Dost Mohammad Khan died of an illness in March 1728. It is said that he had 30 wounds on his body from the various fights and battles he had participated in. He was buried in the Fatehgarh Fort beside his wife Fatah Bibi.

Dost Mohammad Khan was survived by 5 daughters and 6 sons (Yar, Sultan, Sadar, Fazil, Wasil and Khan Bahadur). He married several times, but only few of his wives have been chronicled. Four of his children were from his first wife Mehraj Bibi. Kunwar Sardar Bai (later Fatah Bibi), his favorite wife of Rajput descent, was childless, but had an adopted son called Ibrahmin Khan. Khan had three children from Jai Kunwar (later Taj Bibi), who had been presented to him by the zamindar (landowning chieftain) of Kaliakheri.

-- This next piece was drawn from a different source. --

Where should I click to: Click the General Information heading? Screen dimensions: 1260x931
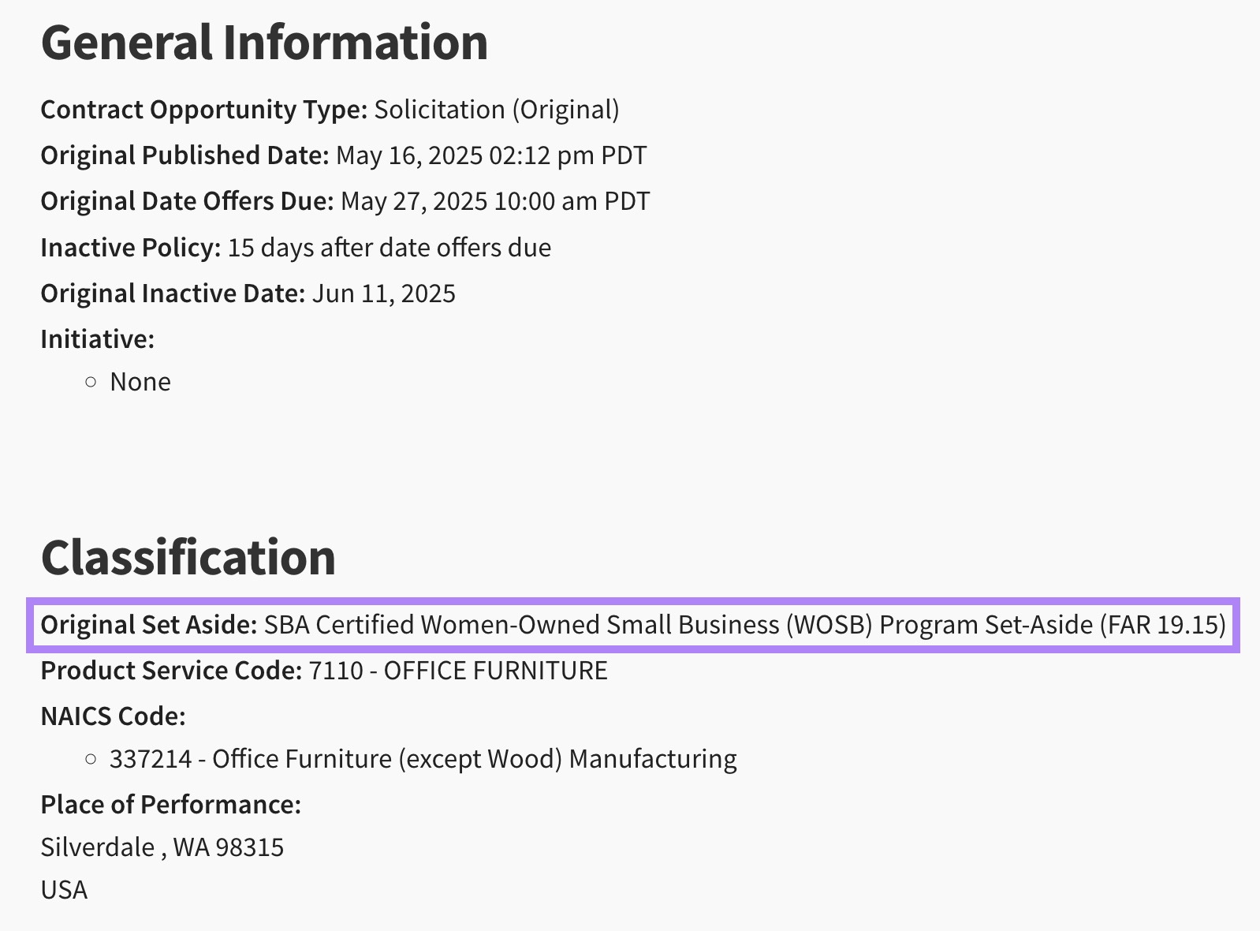click(x=264, y=43)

The court of Bhopal appointed Khan's younger son, Sultan Mohammad, as his successor. Sultan Mohammad Khan was 7 or 8-year-old at the time. The Nizam overruled the appointment, and sent the Dost's hostage teenage son Yar Mohammad Khan to Bhopal with a thousand horsemen. Yar Mohammad Khan was the eldest son of Dost, but he was not his first wife Mehraj Bibi's son; he could have been born of a consort soon after Dost came to Malwa. The court of Bhopal refused to grant him the title of Nawab on the grounds that he was an illegitimate son. Yar Mohammad was, however, allowed to execute the royal functions as the regent.

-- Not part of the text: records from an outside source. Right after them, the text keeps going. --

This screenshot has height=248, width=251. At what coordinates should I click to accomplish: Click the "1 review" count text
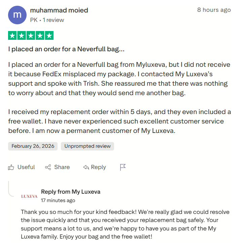pos(53,20)
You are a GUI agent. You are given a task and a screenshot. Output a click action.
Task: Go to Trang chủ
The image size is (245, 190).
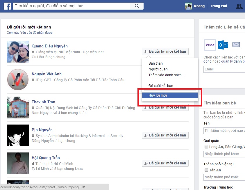click(219, 6)

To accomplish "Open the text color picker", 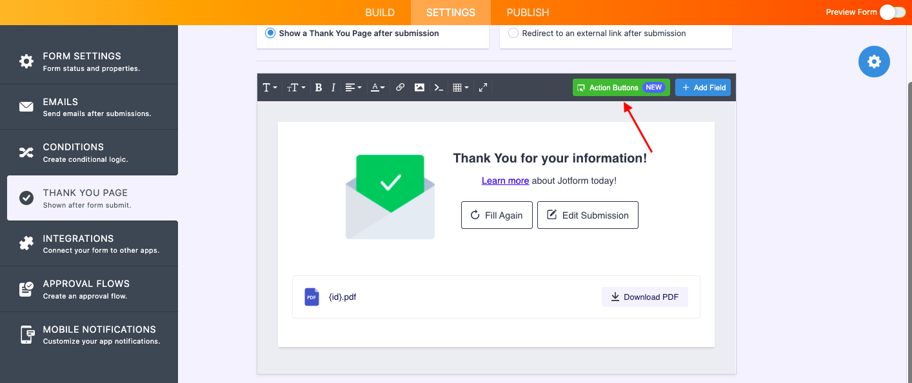I will pyautogui.click(x=378, y=88).
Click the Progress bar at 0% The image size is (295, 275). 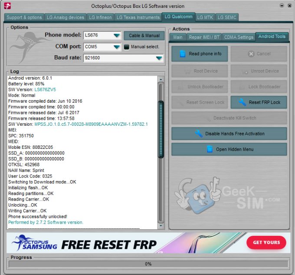tap(148, 264)

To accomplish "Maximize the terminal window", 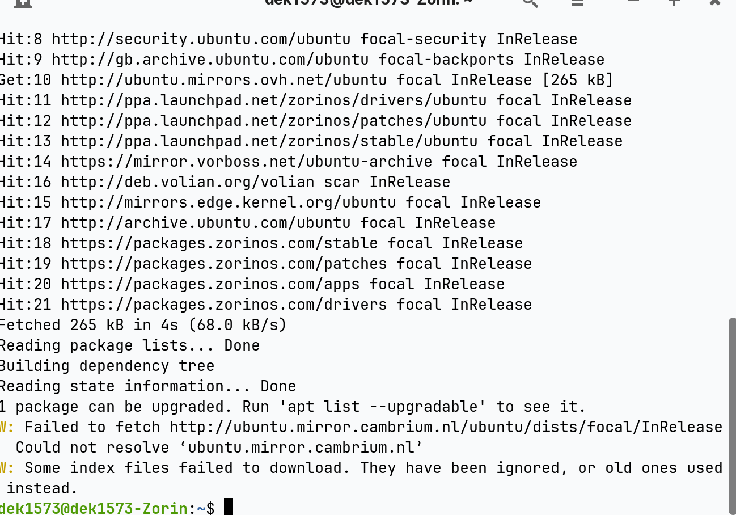I will (674, 2).
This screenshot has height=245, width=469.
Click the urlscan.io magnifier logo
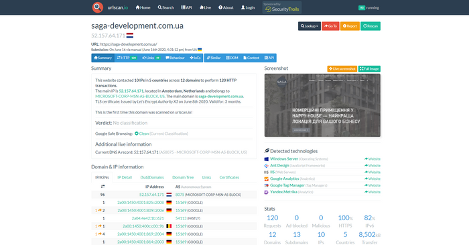tap(98, 7)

The Bhopal State later became a protectorate of British India, and was ruled by the descendants of Dost Mohammad Khan until 1949, when it was merged into independent India. Most of Dost Mohammad Khan's descendants along with the bulk of the Muslim Nobility would later migrate to Pakistan, some returned to their native Tirah region while the majority settled in the port city of Karachi.